I know by looking at a stable whether the size would be suitable or not but I just want to know the exact dimensions in measurement terms.

Thank you


----------



## stencilface (19 September 2011)

Average horse stable is 12' x 12' - its how big ours are, and is the norm for most stables I think.  I would think a 17 would be comfortable enough in a 12' x12' but not sure about the bigger one (although depends on build too) You can get bigger stables, and I think some of the nice old fashioned english barn style ones are bigger, but we just have the wooden ones. 

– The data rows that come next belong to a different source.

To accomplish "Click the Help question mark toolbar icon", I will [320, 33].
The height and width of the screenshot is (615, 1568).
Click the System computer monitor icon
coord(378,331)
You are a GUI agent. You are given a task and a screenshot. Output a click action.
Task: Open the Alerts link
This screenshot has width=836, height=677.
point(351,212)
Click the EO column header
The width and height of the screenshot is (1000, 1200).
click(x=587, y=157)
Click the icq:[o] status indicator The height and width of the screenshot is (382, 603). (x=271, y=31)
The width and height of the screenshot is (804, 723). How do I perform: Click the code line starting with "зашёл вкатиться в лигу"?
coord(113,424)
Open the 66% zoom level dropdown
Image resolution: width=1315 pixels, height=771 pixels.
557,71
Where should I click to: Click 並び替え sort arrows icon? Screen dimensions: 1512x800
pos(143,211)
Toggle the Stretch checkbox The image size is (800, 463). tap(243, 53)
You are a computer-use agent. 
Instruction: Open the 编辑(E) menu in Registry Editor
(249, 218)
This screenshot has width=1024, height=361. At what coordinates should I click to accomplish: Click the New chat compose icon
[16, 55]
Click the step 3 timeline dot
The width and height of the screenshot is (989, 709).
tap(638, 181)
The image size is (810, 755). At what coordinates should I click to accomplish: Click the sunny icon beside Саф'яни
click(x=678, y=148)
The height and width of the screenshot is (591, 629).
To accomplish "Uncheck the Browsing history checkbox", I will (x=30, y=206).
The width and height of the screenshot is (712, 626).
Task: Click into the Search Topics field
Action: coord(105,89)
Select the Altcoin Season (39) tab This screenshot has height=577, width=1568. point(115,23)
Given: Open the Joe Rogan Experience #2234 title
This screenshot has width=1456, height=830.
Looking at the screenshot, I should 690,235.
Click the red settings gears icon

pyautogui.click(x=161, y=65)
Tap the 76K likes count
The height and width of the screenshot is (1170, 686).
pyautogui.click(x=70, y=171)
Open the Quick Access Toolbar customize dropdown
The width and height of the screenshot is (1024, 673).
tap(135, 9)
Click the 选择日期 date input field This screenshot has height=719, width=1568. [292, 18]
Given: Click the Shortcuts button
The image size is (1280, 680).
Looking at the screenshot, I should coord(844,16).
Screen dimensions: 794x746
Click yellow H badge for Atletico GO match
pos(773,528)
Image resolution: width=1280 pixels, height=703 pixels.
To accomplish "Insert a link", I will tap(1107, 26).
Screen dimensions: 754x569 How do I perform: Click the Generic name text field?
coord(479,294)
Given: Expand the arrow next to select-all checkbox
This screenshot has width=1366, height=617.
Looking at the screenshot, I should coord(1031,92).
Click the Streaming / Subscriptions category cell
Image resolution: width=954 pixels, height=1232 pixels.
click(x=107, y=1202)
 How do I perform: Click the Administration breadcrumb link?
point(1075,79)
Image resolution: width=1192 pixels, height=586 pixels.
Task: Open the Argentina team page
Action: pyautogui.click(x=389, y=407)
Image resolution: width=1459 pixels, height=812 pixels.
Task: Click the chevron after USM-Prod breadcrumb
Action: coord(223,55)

Don't know about the doors, but I wouldguess its to stop exuberant horses thinking there is a way out?  We have a mini door that sways inwards and attaches to the inside of the stable in my horse stable, he has a normal outward swinging door - the mini door was for our donkey so he could see over


----------



## Kenzo (19 September 2011)

Ok, thank you Stencilface.


----------



## lachlanandmarcus (19 September 2011)

One thing, my 17 hander was sooooo messy in his old 12x12 stable, looked like he pooed through a sieve and then danced on it :-O) We put him down as a messy horse. But then we moved him to home and he has a 16x12 stable and he is sooooo clean and tidy - I think before, he just didnt have room to walk round except by dragging the mess, but here he can. So you may save a lot of ££ on bedding in the long term if you can make it bigger even if it costs more to lay the initial bed. Also it makes it more flexible eg as a foaling box or for a couple of small ponies.


----------



## PennyJ (19 September 2011)

I went to a beautiful yard this weekend that had what you would just look at and describe as "proper big horse stables".  We worked out they were 15 x 15.  and there was loads of room in there for 17hh plus horses, bit like looking at my 13.1 in a 12 x 12 stable, plenty of room to stretch out!


----------



## Toby_Zaphod (20 September 2011)

Most wooden built stables are 12' x 12', but that is the external size. By the time you subtract the thickness of the framework & then the kickboards around inside they are nearer 11'04" x 11'04" which is considerably smaller. 

We were in these type of stables with 2 x 16h2" horses & whatever bedding we tried they were messy............they couldn't help it because as soon as they turned around they would mix poo into the bedding, it was a nightmare.

We are now in stables that are around 14' wide x 14-15' deep (converted milking shed) & the horses are happy & the beds are so much cleaner. We can muck out far quicker & have saved loads on bedding as we don't have to discard anything like as much as we used to.

In short I think the standard wooden "12' x 12'" (alleged size) stables are too small for large horses & need to be at least 2' (60cm) on each measurement larger.


----------



## Kenzo (20 September 2011)

Execellant, thank you everyone for your feed back.


----------



## hayinamanger (20 September 2011)

I'd say 12' x 12' is ok up to 17 hands, but bigger horses would need more room.  We use the foaling boxes 15' x 16' for the Shires.


----------



## Magicmadge (20 September 2011)

We were lucky enough to build a new row of stables at our house i had a space roughly 75 ft long by 40ft wide so i built out of blockwork two  boxes of 14 x 12  these were for my bigger horse a 16.3 ID and a foaling box. Two boxes of 12 x 12 for my youngsters and a 10 x 12 feed room. Behind this we built 2 10 x 8 shetland boxes and a hay store. 14 x 12  is ok but if i had the time again i would make them bigger for big horses probably 16 x 16 but the larger boxes do take some mucking out.


----------